Review the SP500 Index market timing chart below and then we’ll discuss investor sentiment and the US small caps…
Keep up-to-date during the week at Twitter and StockTwits (links below), where a combined 30,879 people are joining in…
SP500 Large Cap Index (click chart to enlarge; SPX, SPY):
Survey Says! Sentiment of individual investors (AAII.com) showed a Bull minus Bear percentage spread of +4.59% vs. 12.93% last week. Investors were more Bearish this week just before the market hit all time highs. This means there is more upside. Investors will be VERY Bullish when the market reaches its final top.
|Thurs. 12 am close to poll||Bulls 33.33%||Neutrals 37.93%||Bears 28.74%|
2. U.S. Small Caps: We DID actually get the strength I was looking for this week and in a big way as the market timing chart shows.
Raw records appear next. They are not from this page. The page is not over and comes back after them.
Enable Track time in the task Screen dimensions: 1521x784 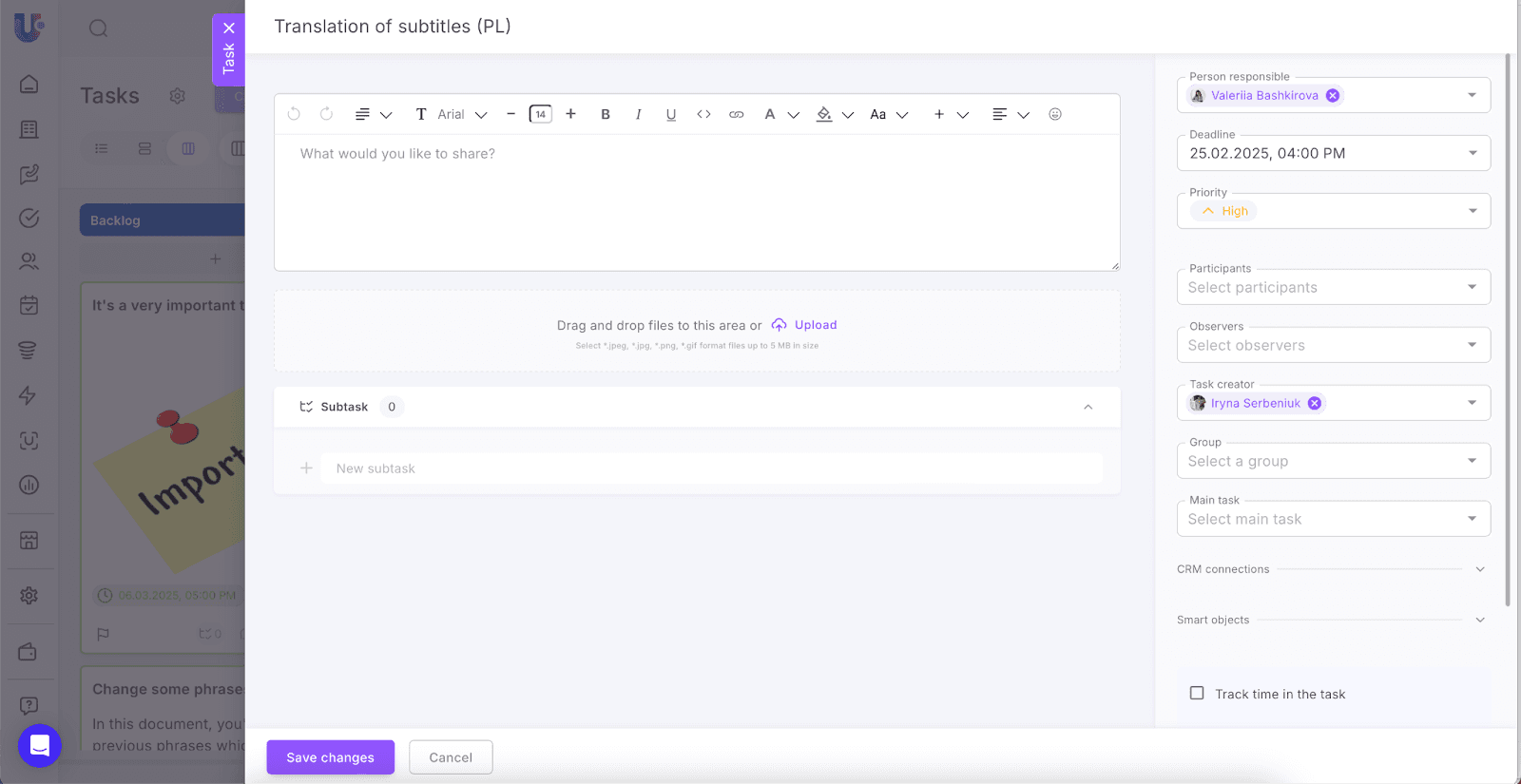tap(1197, 694)
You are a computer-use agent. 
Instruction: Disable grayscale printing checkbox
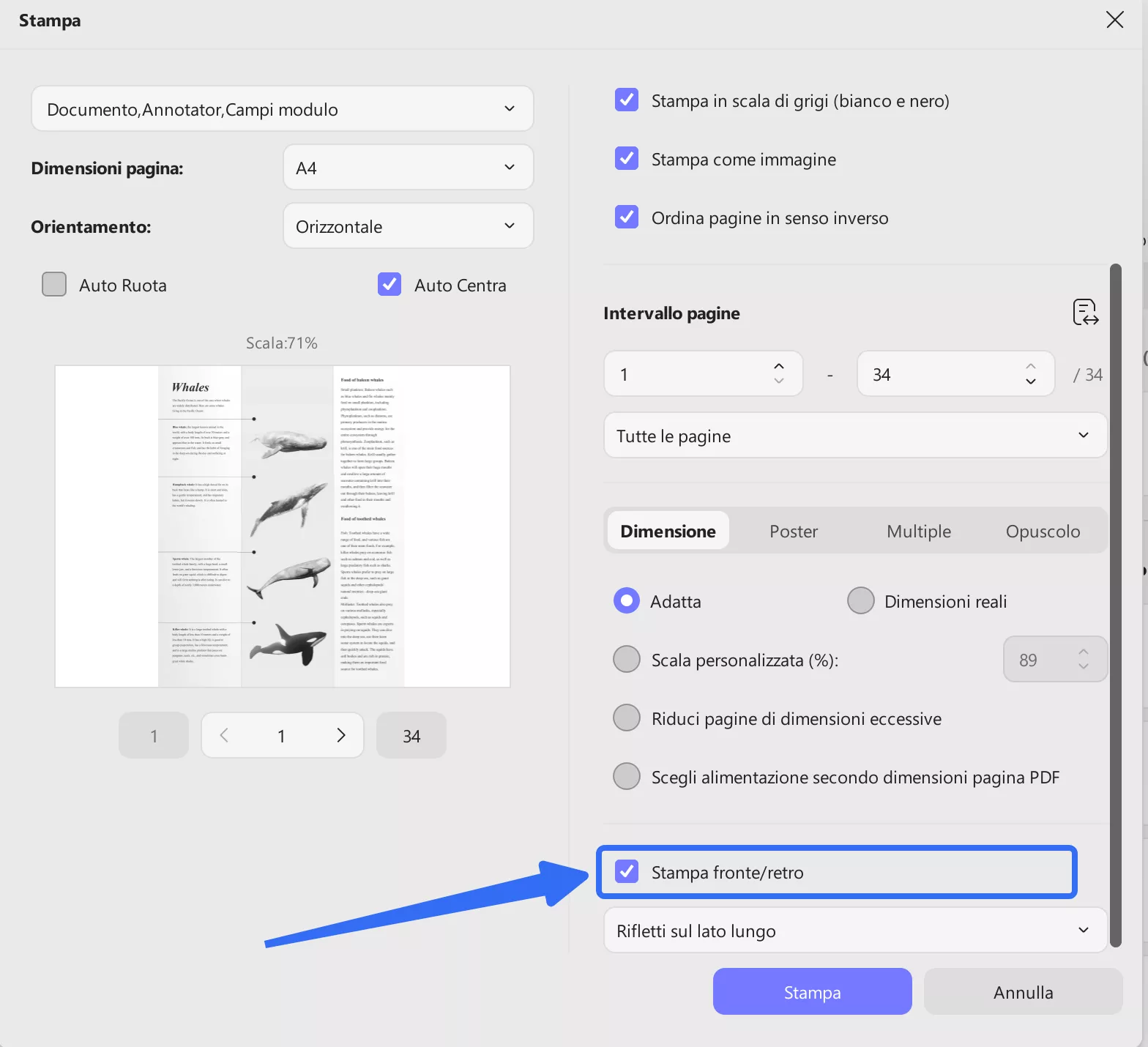pyautogui.click(x=627, y=100)
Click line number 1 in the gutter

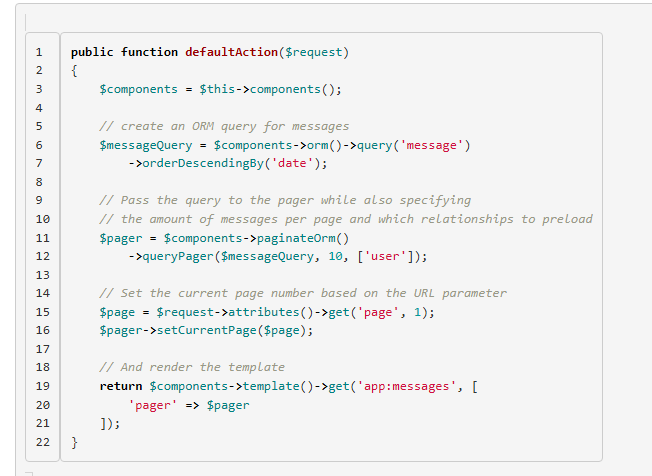pos(38,52)
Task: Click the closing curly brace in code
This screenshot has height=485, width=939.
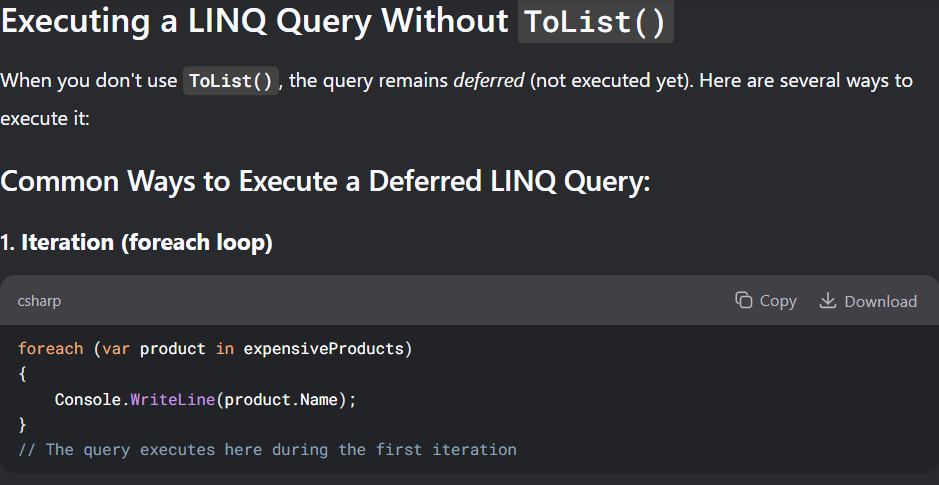Action: coord(22,425)
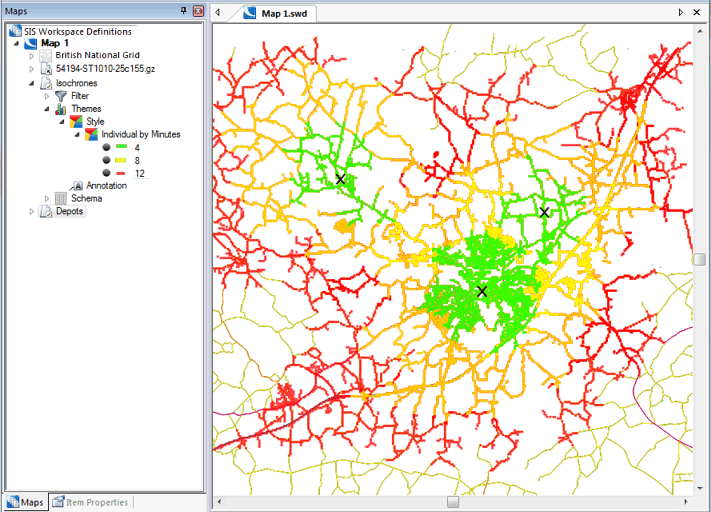Expand the 54194-ST1010-25c155.gz overlay node

[32, 69]
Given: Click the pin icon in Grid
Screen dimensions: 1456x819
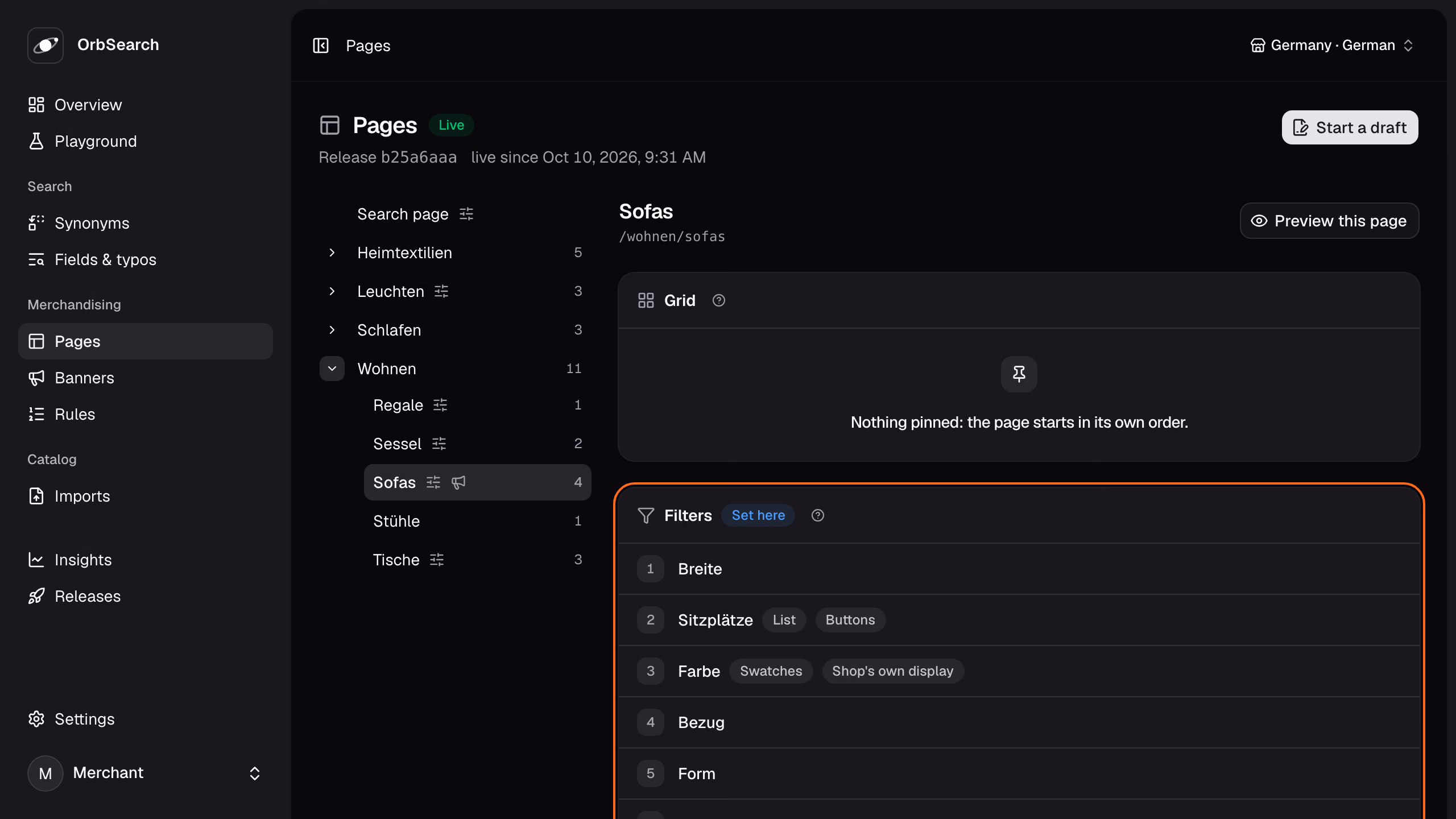Looking at the screenshot, I should click(1019, 374).
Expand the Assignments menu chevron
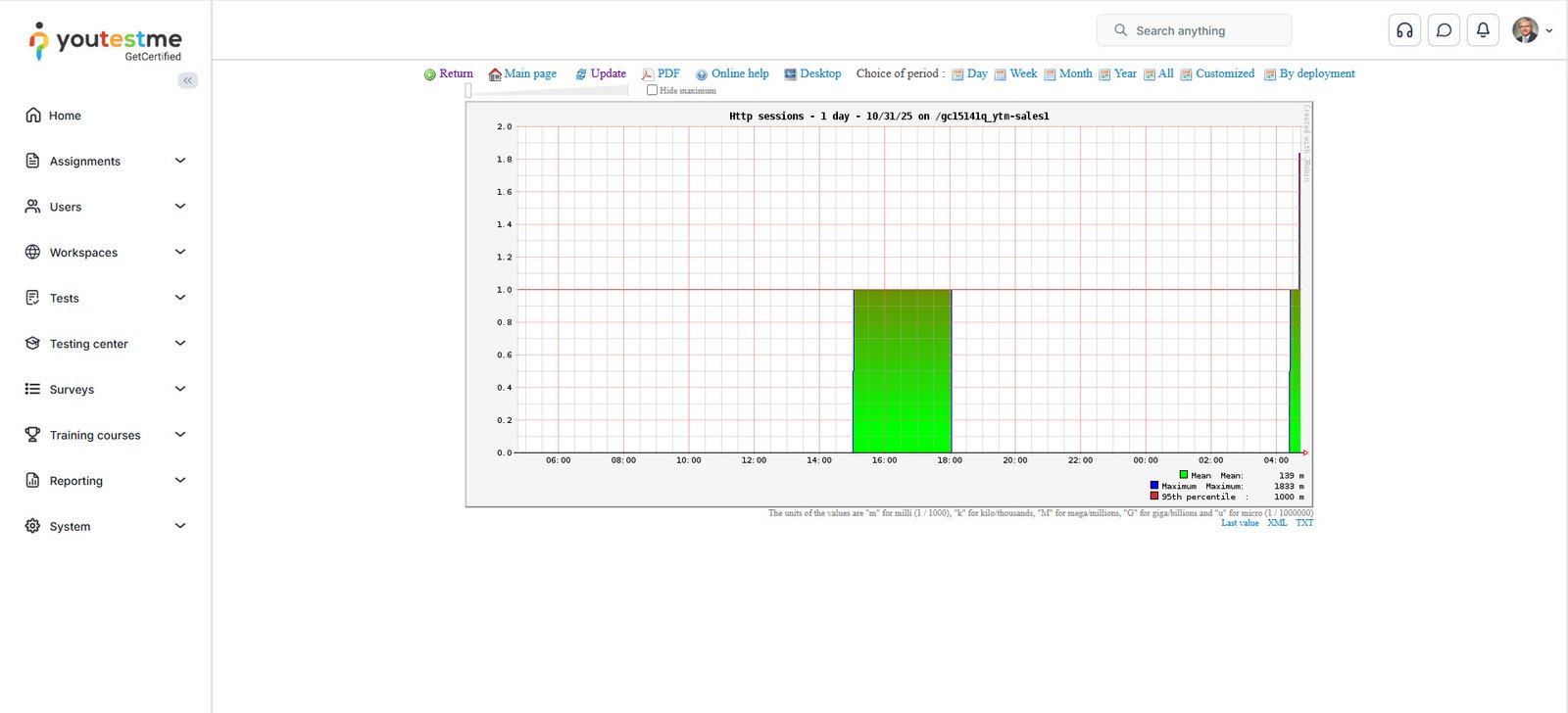1568x713 pixels. (180, 161)
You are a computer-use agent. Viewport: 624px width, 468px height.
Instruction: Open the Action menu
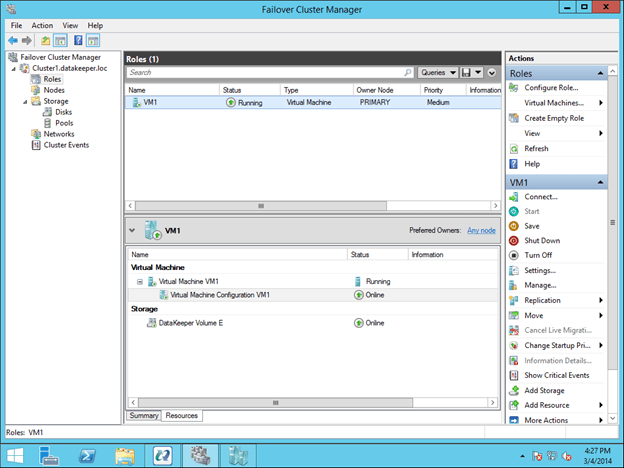click(42, 25)
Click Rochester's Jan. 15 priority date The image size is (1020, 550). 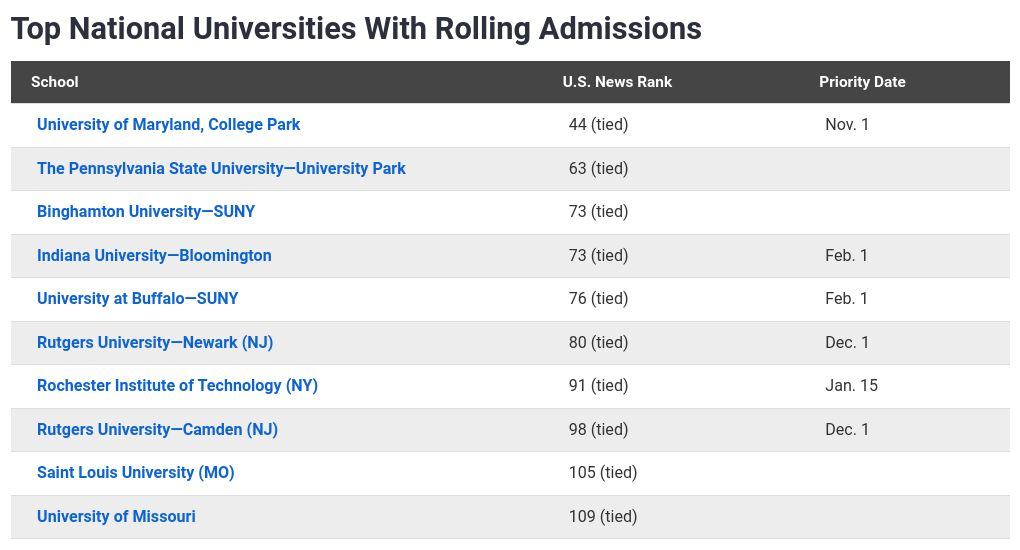[851, 386]
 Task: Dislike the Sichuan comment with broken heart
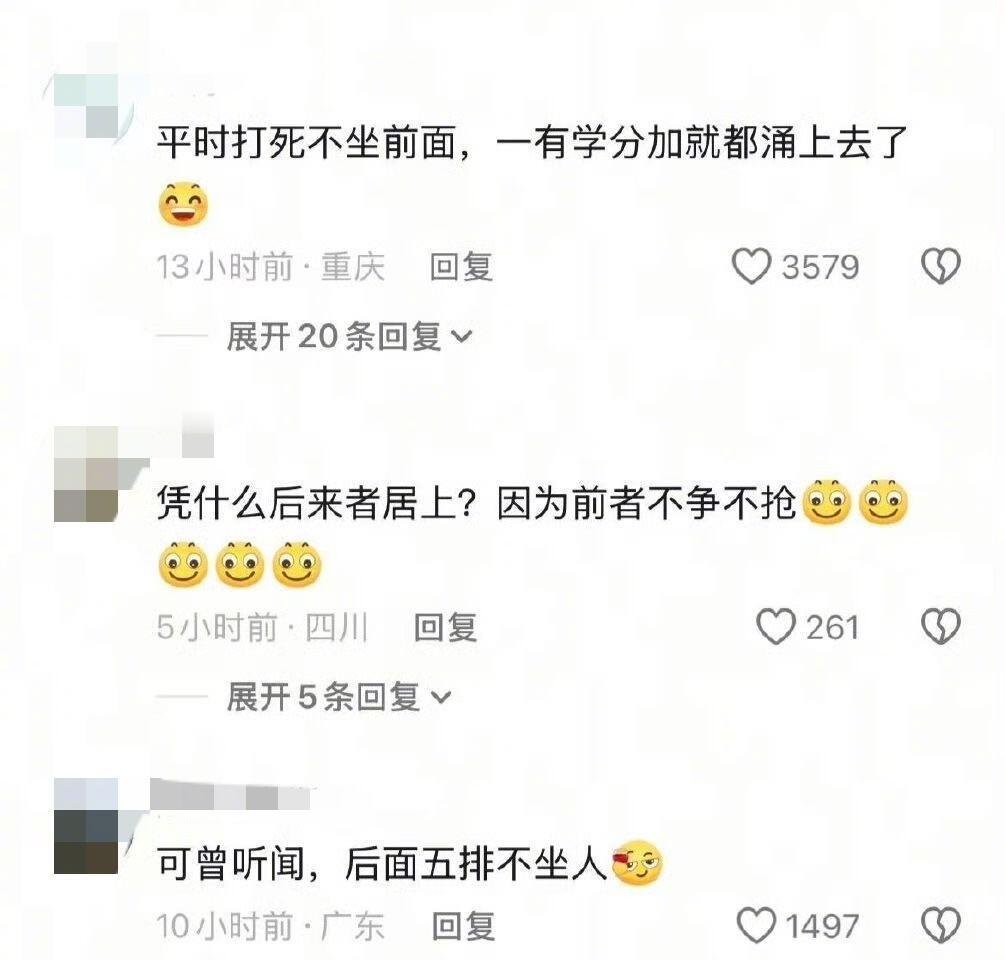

Small caps initially led the charge up after the election, but then stagnated for months as the large caps caught up. But if you missed the rocket ship that took off right after the election, you missed a lot of the post-election gains. I think there is still more in this trade though in this move in particular, due to the long consolidation (move sideways) in market timing terms after the election. For that reason, we added to our small cap position twice last week as noted on social media (links above) in real time.
Mid caps (IJH) are lagging a bit, but did just eek out a new high close of 1795.94, barely above the prior intraday high of 1795.14 on 7-25-2017. Look for them to move higher early next week to confirm the large and small cap highs.
Russell 2000 U.S. Small Cap Index (click chart to enlarge; IWM, RUT):
3. Gold: Again last week, I told you to watch your gold profits, and I was correct. By market timing of interest rates I knew to tell you to get out of some gold exposure, at least by setting mental sell stops.
The Federal Reserves plans to raise rates and reduce their balance sheet is not going to be friendly to gold and it could go on for a while. Only if the Fed falls behind inflation, does gold win. Read my article on “When Does Gold Shine and When Does It Decline” if you have not (Google that phrase and it’s at the top).
Gold ETF (click chart to enlarge the chart; GLD):
4. U.S. 10 Year Treasury Note Yield (TNX): This period of economic growth is the Federal Reserve’s chance to raise rates. If the NY Fed proves to be right about it’s relatively anemic growth prediction for the U.S. economy, rates will come back down again. That’s not what I believe will happen, but we have to rely on the other questionable economic forecasts to refute the NY Fed! So I will continue to follow the market timing charts, most of all. They often tell the truth before economists do.
I told you last week exactly what I am doing with bond funds in particular (link at top right). I sold muni bond fund exposure just prior to the Fed statement (timestamped on Twitter). Keeping durations relatively short would be good to do as well.
Now we need to review our three signals (below the chart after you review it…)
U.S. 10 Year Treasury Note Yield (click chart to enlarge; TNX, IEF, TYX,TLT,TBF):
Let’s review the three market timing signals together….
MY SIGNAL SUMMARY for a Further U.S. Stock Market Rally:
Stock Signal ON (Small Caps above “Trigger Line”; a broad rally including small and mid cap stocks as well as large caps is a positive for stocks).
Gold Signal ON (GLD is below the “Trigger line” which is negative for gold, not stocks).
Rate Signal ON (10 Year Yield above the “Trigger Line,” good for stocks, not bonds).